◆ Instruction
Extract every line of the records below that contains the string "pyautogui", matching case exactly.

◆ Target position records
START

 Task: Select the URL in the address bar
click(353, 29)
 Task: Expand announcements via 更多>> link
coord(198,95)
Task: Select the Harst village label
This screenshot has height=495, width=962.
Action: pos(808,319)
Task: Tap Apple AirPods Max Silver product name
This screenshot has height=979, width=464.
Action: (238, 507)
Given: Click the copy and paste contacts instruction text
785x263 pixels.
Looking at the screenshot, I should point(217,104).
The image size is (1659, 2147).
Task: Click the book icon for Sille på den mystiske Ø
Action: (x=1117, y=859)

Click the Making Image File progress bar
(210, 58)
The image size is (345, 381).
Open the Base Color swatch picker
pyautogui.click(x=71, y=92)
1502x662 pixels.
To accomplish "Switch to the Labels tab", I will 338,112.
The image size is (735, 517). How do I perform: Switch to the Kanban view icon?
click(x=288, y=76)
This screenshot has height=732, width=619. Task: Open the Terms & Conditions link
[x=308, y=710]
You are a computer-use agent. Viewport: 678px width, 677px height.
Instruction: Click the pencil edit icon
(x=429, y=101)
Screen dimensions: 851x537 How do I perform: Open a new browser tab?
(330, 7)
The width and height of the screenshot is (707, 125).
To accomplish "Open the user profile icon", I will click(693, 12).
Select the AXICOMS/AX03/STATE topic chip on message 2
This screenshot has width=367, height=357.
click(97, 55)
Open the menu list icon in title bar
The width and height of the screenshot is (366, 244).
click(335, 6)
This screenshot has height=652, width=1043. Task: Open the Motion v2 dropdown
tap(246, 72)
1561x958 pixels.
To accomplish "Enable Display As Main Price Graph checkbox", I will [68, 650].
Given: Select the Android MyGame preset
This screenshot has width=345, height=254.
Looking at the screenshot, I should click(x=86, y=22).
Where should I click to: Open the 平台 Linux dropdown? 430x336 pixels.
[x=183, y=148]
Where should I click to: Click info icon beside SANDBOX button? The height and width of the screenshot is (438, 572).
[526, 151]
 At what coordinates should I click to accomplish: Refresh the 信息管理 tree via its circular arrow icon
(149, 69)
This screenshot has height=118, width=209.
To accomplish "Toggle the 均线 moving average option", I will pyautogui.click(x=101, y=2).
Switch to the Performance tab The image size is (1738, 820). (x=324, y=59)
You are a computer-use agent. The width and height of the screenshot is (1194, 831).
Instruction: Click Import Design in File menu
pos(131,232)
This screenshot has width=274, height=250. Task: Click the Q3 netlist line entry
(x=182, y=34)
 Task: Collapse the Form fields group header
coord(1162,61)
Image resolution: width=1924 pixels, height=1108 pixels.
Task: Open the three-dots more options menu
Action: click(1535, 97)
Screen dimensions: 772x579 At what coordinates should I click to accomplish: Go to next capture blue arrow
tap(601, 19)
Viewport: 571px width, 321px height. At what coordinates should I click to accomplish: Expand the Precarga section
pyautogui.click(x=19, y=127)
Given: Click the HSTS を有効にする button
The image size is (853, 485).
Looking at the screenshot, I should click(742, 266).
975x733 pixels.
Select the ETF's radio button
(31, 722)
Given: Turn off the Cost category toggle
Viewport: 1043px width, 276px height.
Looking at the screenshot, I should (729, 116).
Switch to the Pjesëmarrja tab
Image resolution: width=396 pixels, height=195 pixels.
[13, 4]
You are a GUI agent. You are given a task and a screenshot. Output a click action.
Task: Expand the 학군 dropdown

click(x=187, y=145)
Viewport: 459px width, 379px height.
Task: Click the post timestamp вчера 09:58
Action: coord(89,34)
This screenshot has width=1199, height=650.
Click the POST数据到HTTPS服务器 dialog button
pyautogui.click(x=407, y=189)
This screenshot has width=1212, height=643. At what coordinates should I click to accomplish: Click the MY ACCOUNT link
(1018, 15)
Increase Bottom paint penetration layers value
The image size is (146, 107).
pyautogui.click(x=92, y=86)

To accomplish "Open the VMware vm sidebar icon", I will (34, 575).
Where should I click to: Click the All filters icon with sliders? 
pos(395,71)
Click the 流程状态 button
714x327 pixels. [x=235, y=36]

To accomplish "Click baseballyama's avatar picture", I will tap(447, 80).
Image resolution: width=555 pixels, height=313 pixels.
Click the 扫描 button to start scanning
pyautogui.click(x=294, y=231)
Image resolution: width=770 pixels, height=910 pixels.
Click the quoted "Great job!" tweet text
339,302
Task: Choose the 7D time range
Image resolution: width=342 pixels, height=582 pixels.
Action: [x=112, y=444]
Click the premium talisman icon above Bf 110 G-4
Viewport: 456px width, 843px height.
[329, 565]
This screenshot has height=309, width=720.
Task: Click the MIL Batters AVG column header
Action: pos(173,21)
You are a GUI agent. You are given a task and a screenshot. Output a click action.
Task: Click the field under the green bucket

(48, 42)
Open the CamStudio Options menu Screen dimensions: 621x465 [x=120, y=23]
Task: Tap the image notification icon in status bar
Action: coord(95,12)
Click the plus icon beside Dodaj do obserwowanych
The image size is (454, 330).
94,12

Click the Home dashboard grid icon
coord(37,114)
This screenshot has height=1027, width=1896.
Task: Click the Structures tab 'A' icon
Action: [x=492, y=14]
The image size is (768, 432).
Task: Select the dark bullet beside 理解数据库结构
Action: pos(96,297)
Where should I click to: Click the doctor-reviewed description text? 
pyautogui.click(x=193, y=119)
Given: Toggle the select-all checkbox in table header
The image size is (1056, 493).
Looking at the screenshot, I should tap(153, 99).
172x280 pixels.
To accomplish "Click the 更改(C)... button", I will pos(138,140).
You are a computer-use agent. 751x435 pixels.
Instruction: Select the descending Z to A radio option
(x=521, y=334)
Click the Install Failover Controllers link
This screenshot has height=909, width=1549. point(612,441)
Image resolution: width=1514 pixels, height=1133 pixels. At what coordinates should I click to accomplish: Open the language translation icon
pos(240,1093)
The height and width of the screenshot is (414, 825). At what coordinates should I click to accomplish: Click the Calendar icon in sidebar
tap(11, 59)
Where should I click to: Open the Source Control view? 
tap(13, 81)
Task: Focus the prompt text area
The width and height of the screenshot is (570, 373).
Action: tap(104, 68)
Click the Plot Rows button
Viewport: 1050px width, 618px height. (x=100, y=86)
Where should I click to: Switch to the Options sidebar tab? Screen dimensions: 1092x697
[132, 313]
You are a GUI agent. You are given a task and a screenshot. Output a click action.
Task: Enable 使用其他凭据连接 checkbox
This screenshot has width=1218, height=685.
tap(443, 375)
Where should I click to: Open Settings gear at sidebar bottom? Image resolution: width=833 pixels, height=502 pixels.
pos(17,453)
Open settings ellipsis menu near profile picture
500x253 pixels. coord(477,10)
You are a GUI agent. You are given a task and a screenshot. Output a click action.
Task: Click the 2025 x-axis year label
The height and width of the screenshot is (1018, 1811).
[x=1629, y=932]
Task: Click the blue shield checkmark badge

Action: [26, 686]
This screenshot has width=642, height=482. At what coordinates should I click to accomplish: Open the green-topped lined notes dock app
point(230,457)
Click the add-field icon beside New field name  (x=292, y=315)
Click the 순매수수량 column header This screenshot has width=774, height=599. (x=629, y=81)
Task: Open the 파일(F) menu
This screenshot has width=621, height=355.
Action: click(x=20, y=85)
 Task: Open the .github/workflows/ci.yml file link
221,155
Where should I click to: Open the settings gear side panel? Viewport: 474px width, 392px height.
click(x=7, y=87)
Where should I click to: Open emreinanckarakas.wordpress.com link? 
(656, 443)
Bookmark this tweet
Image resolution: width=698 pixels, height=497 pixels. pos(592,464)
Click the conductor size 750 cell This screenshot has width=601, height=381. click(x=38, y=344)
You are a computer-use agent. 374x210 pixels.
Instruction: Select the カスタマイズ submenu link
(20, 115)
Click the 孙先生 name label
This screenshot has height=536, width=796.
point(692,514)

END

◆ Output below
pyautogui.click(x=71, y=92)
To accomplish "Toggle the 均线 moving average option", I will pyautogui.click(x=101, y=2).
pyautogui.click(x=19, y=127)
pyautogui.click(x=407, y=189)
pyautogui.click(x=92, y=86)
pyautogui.click(x=294, y=231)
pyautogui.click(x=193, y=119)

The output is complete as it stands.